### REQUIRED WORK
1. In the article on England's exit from the 2011 Rugby World Cup, who is charged with making the recommendation to the RFU's management board?
2. Continue the article on England's exit from the 2011 Rugby World Cup, picking up after its final sentence.
··· GIVEN PASSAGE ···
France 19 England 12:TO view England's exit from the 2011 Rugby World Cup as an unfortunate blip would be horribly blinkered. Had any other major nation underachieved as spectacularly at this tournament, those in charge of the squad would be seeking alternative employment already.
England being England, things work slightly differently. Martin Johnson appears keen to stay on, as do virtually all his coaches. Round and round the houses they go, wondering why they so often end up in the same old cul-de-sacs.
Rob Andrew, charged with making the all-important recommendation to the RFU’s management board, must know a dead end when he sees one.
Instead of conducting a review lasting weeks and weeks he should sit down with whoever qualifies as the most influential senior figure at Twickenham nowadays and watch the first halves of England’s World Cup games against Argentina, Georgia, Scotland and France.
Then he should stick on the tapes of Wales’s games against South Africa and Ireland. Johnson and Andrew are forever stressing that players involved in their first World Cup are a risky proposition. Why, in that case, have Sam Warburton, Rhys Priestland, Dan Lydiate, Toby Faletau, Jonathan Davies and George North grown so heroically in the past five weeks while England’s supposed new stars, the likes of Ben Youngs and Courtney Lawes, have so obviously failed to twinkle?
Were England never good enough, or did they collapse beneath a surfeit of overly prescriptive coaching? Most relevantly, how is it possible for a squad of mostly impressive individual characters not to improve the on-field reputation of English rugby one jot in New Zealand, even before dispiriting off-field events are taken into account? It cannot all be coincidental.
A lot of people will be very interested in what happens next. England, even before this World Cup, seldom looked a team capable of beating sides with a bit of bristle about them. All too often they have appeared confused and shapeless, the stone age Romeos of the modern game, unhealthily reliant for match-turning impetus on the 20-year-old Manu Tuilagi and the Northampton turbo twins, Ben Foden and Chris Ashton.
··· SOURCE EXCERPT ···
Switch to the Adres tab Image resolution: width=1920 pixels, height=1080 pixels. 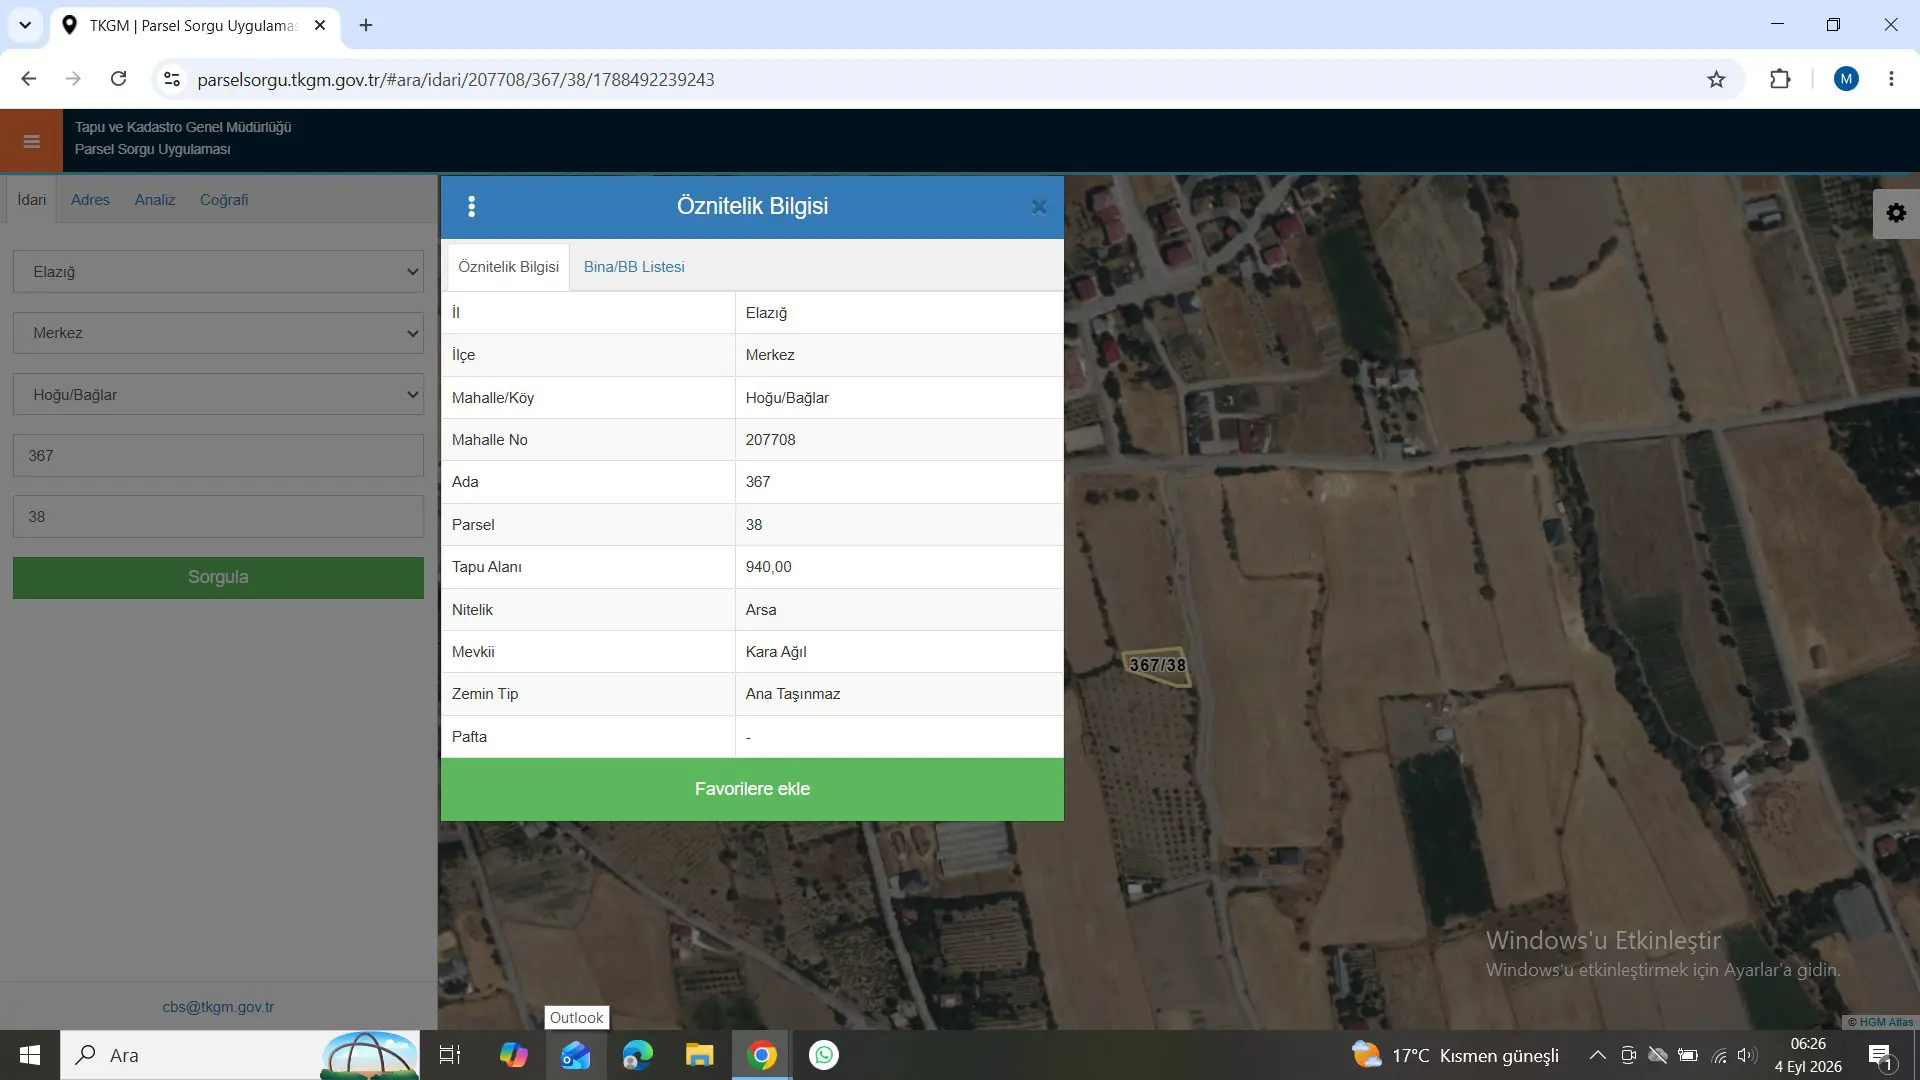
···
### FINAL ANSWERS
1. Rob Andrew

2.
To make matters worse, they were knocked out by a team who had lost faith in their own coach’s man-management and who were comfortably beaten by Tonga last time out.
When Johnson highlighted England’s below-par work at restarts and France’s superior tactical kicking as the main differences between the sides, he was mostly kidding himself. In Imanol Harinordoquy, Dimitri Yachvili, William Servat and Thierry Dusautoir, France had inspiring figures who hungrily seized the moment, rather than forming an orderly queue to do so.
Trailing 16-0 at half-time to tries from Vincent Clerc and Maxime Medard, England showed sufficient spirit to win the second-half 12-3 but the retaliatory strikes from Ben Foden and Mark Cueto merely underlined the chronic lack of execution which preceded them in a 19-12 defeat.
Is it the coaches’ fault if a scrum-half cannot find either one of his two outhalves as both of them line up for a drop-goal attempt? What can they do if Jonny Wilkinson, with all his vast experience, kicks a crucial restart out on the full and throws passes into touch?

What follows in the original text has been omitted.